Dataset content:
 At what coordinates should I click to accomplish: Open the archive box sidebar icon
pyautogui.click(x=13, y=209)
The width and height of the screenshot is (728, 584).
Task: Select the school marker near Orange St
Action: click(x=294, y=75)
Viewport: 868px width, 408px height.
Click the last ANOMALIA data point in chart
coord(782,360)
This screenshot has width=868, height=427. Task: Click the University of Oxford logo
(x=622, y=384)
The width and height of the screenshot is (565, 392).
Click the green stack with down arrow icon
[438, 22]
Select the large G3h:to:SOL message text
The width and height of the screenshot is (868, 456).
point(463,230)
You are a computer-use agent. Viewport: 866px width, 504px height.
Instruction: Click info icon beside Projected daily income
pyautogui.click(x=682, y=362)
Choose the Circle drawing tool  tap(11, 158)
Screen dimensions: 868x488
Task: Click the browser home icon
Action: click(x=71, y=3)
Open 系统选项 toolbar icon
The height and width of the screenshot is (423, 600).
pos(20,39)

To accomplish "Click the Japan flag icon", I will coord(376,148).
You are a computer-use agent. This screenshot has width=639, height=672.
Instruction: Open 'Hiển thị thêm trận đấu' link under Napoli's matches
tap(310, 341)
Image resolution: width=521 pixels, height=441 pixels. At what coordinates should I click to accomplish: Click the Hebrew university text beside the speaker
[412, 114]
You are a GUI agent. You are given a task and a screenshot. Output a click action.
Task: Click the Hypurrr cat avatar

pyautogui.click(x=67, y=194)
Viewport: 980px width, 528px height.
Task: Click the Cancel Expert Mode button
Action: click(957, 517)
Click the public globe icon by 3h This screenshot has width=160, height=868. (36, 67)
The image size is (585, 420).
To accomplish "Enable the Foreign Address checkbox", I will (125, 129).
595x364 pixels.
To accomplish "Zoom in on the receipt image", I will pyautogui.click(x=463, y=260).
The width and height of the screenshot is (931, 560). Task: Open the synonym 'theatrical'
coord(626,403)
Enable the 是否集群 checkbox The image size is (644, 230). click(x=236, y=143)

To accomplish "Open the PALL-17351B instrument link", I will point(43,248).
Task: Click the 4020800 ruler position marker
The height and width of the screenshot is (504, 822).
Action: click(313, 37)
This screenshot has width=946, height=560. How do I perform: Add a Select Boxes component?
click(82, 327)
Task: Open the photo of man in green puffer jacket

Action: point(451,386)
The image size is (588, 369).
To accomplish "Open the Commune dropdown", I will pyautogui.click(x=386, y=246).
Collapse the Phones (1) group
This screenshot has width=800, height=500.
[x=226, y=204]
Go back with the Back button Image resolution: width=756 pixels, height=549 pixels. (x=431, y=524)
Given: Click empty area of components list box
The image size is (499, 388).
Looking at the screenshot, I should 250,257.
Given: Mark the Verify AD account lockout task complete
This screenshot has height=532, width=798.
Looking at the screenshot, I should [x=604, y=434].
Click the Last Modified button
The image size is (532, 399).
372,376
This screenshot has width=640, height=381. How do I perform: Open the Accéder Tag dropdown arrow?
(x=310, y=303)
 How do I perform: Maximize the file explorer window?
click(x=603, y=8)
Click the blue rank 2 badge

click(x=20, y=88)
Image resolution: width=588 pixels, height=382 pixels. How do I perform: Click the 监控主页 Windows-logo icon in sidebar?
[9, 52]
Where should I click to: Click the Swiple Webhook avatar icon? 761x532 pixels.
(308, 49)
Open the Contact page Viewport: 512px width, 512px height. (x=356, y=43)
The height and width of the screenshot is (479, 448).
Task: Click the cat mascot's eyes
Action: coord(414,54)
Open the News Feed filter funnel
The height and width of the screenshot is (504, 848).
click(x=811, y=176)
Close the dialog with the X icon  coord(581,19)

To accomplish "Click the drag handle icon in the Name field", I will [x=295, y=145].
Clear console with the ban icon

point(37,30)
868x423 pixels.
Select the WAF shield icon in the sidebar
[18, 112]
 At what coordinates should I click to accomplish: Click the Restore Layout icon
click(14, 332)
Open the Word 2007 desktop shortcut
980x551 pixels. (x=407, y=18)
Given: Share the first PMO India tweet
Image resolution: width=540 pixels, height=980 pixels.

Given instruction: Turn all of the material above into a numbered list with one line per item, and leave out the blank lines.

Answer:
1.  At what coordinates should I click to accomplish: Open the archive box sidebar icon
2. pyautogui.click(x=13, y=209)
3. The width and height of the screenshot is (728, 584).
4. Task: Select the school marker near Orange St
5. Action: click(x=294, y=75)
6. Viewport: 868px width, 408px height.
7. Click the last ANOMALIA data point in chart
8. coord(782,360)
9. This screenshot has width=868, height=427. Task: Click the University of Oxford logo
10. (x=622, y=384)
11. The width and height of the screenshot is (565, 392).
12. Click the green stack with down arrow icon
13. [438, 22]
14. Select the large G3h:to:SOL message text
15. The width and height of the screenshot is (868, 456).
16. point(463,230)
17. You are a computer-use agent. Viewport: 866px width, 504px height.
18. Instruction: Click info icon beside Projected daily income
19. pyautogui.click(x=682, y=362)
20. Choose the Circle drawing tool  tap(11, 158)
21. Screen dimensions: 868x488
22. Task: Click the browser home icon
23. Action: click(x=71, y=3)
24. Open 系统选项 toolbar icon
25. The height and width of the screenshot is (423, 600).
26. pos(20,39)
27. To accomplish "Click the Japan flag icon", I will coord(376,148).
28. You are a computer-use agent. This screenshot has width=639, height=672.
29. Instruction: Open 'Hiển thị thêm trận đấu' link under Napoli's matches
30. tap(310, 341)
31. Image resolution: width=521 pixels, height=441 pixels. At what coordinates should I click to accomplish: Click the Hebrew university text beside the speaker
32. [412, 114]
33. You are a GUI agent. You are given a task and a screenshot. Output a click action.
34. Task: Click the Hypurrr cat avatar
35. pyautogui.click(x=67, y=194)
36. Viewport: 980px width, 528px height.
37. Task: Click the Cancel Expert Mode button
38. Action: click(957, 517)
39. Click the public globe icon by 3h This screenshot has width=160, height=868. (36, 67)
40. The image size is (585, 420).
41. To accomplish "Enable the Foreign Address checkbox", I will (125, 129).
42. 595x364 pixels.
43. To accomplish "Zoom in on the receipt image", I will pyautogui.click(x=463, y=260).
44. The width and height of the screenshot is (931, 560). Task: Open the synonym 'theatrical'
45. coord(626,403)
46. Enable the 是否集群 checkbox The image size is (644, 230). click(x=236, y=143)
47. To accomplish "Open the PALL-17351B instrument link", I will point(43,248).
48. Task: Click the 4020800 ruler position marker
49. The height and width of the screenshot is (504, 822).
50. Action: click(313, 37)
51. This screenshot has width=946, height=560. How do I perform: Add a Select Boxes component?
52. click(82, 327)
53. Task: Open the photo of man in green puffer jacket
54. Action: point(451,386)
55. The image size is (588, 369).
56. To accomplish "Open the Commune dropdown", I will pyautogui.click(x=386, y=246).
57. Collapse the Phones (1) group
58. This screenshot has width=800, height=500.
59. [x=226, y=204]
60. Go back with the Back button Image resolution: width=756 pixels, height=549 pixels. (x=431, y=524)
61. Given: Click empty area of components list box
62. The image size is (499, 388).
63. Looking at the screenshot, I should 250,257.
64. Given: Mark the Verify AD account lockout task complete
65. This screenshot has height=532, width=798.
66. Looking at the screenshot, I should [x=604, y=434].
67. Click the Last Modified button
68. The image size is (532, 399).
69. 372,376
70. This screenshot has width=640, height=381. How do I perform: Open the Accéder Tag dropdown arrow?
71. (x=310, y=303)
72.  How do I perform: Maximize the file explorer window?
73. click(x=603, y=8)
74. Click the blue rank 2 badge
75. click(x=20, y=88)
76. Image resolution: width=588 pixels, height=382 pixels. How do I perform: Click the 监控主页 Windows-logo icon in sidebar?
77. [9, 52]
78. Where should I click to: Click the Swiple Webhook avatar icon? 761x532 pixels.
79. (308, 49)
80. Open the Contact page Viewport: 512px width, 512px height. (x=356, y=43)
81. The height and width of the screenshot is (479, 448).
82. Task: Click the cat mascot's eyes
83. Action: coord(414,54)
84. Open the News Feed filter funnel
85. The height and width of the screenshot is (504, 848).
86. click(x=811, y=176)
87. Close the dialog with the X icon  coord(581,19)
88. To accomplish "Click the drag handle icon in the Name field", I will [x=295, y=145].
89. Clear console with the ban icon
90. point(37,30)
91. 868x423 pixels.
92. Select the WAF shield icon in the sidebar
93. [18, 112]
94.  At what coordinates should I click to accomplish: Click the Restore Layout icon
95. click(14, 332)
96. Open the Word 2007 desktop shortcut
97. 980x551 pixels. (x=407, y=18)
98. Given: Share the first PMO India tweet
99. Image resolution: width=540 pixels, height=980 pixels.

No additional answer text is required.